Johannes-Prassek-Park
Highlights
- Der Johannes-Prassek-Park liegt im Hamburger Stadtteil Barmbek-Süd und erstreckt sich über etwa 2 Hektar.
- Er entstand auf dem Gelände eines ehemaligen Gaswerkes und verbindet sich über die Heinz-Gärtner-Brücke mit Winterhude.
- Der Park wurde 2011 eingeweiht und ist nach Johannes Prassek, einem der Lübecker Märtyrer, benannt.
Tipps
- Bei Besuchen im Johannes-Prassek-Park sollte man auf Radfahrer achten, da diese teilweise schnell durch den Park fahren.
- Der Park verfügt über Grillplätze, Bänke, Spiel- und Bolzflächen sowie eine große Wiese – ideal für verschiedene Freizeitaktivitäten.

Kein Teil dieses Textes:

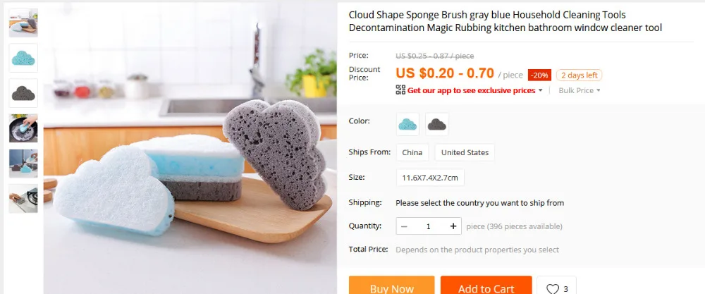Expand the exclusive app prices dropdown arrow
The height and width of the screenshot is (294, 705).
pos(541,90)
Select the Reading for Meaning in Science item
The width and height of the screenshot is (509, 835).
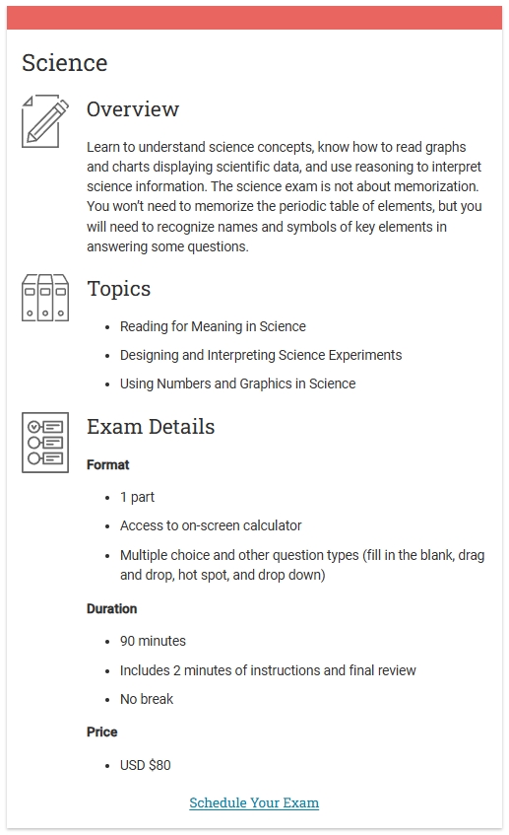click(x=213, y=326)
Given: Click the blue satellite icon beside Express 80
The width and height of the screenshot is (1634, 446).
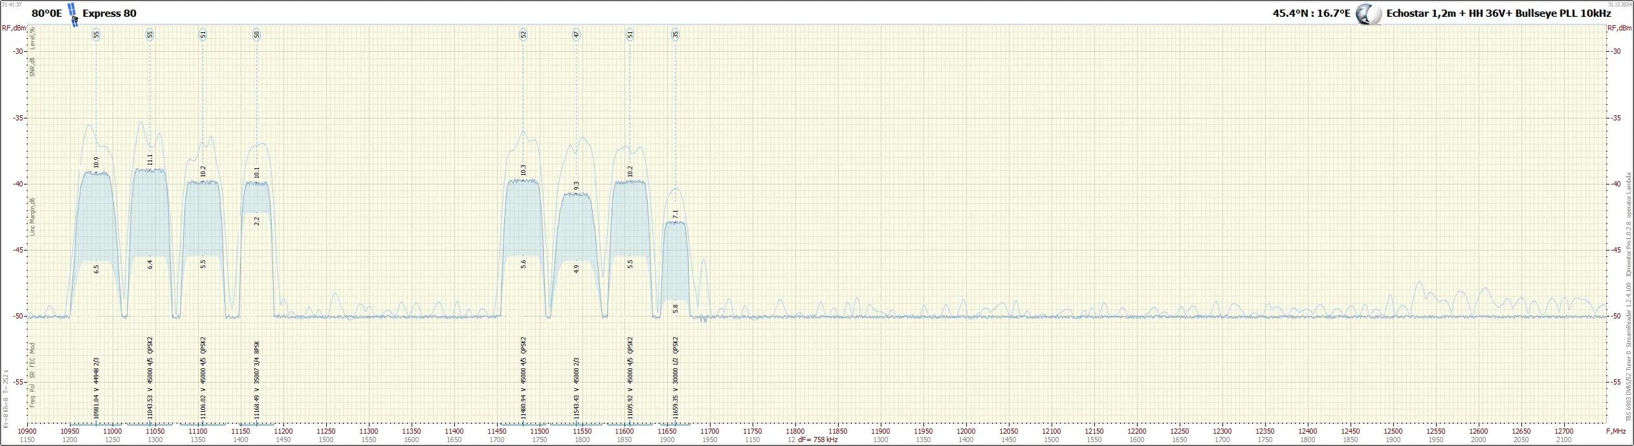Looking at the screenshot, I should click(73, 14).
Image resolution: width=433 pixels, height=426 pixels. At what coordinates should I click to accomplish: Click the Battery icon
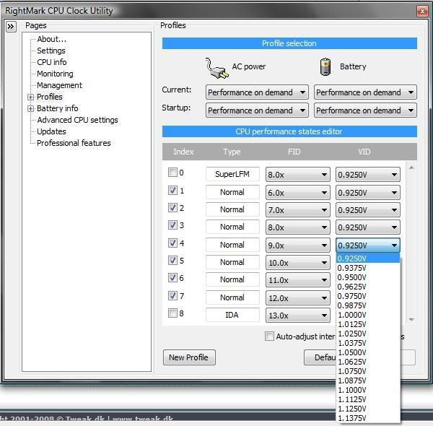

- Müll sollte eigenverantwortlich mitgenommen werden, da es in einigen Bereichen zu Verunreinigungen kommen kann.
Eigenschaften
Über Johannes-Prassek-Park
Der Johannes-Prassek-Park liegt im Hamburger Stadtteil Barmbek-Süd im Bezirk Hamburg-Nord. Die etwa zwei Hektar große Grünanlage erstreckt sich entlang einer Nord-Süd-Achse und verbindet sich landschaftlich mit dem angrenzenden Stadtpark. Ursprünglich war das Gelände des Parks von einem Gaswerk geprägt, bevor es in eine öffentliche Parkanlage umgewandelt wurde. Der Park dient heute als Teil einer Grünverbindung zwischen Barmbek-Süd und den umliegenden Stadtteilen und lädt zu Spaziergängen, Bewegung und Erholung ein.
Der Park verfügt über eine vielfältige Gestaltung: Im Süden dominiert eine platzartige Struktur, während im mittleren Bereich Spielplätze sowie Bolz- und Sportflächen integriert sind. Am nördlichen Ende erstreckt sich eine große Wiese, die von Baumgruppen umsäumt wird. Ein vier Meter breiter Hauptweg verbindet die südliche Weidestraße mit der autofreien Osterbekstraße im Norden. An der südlichen Ecke befindet sich eine Station des Stadtrad-Systems, was den Zugang zur Anlage besonders per Fahrrad erleichtert. Seit 2013 besteht am Nordende des Parks zudem eine Brücke über den Osterbekkanal, die den Übergang in die Winterhuder Jarrestadt ermöglicht.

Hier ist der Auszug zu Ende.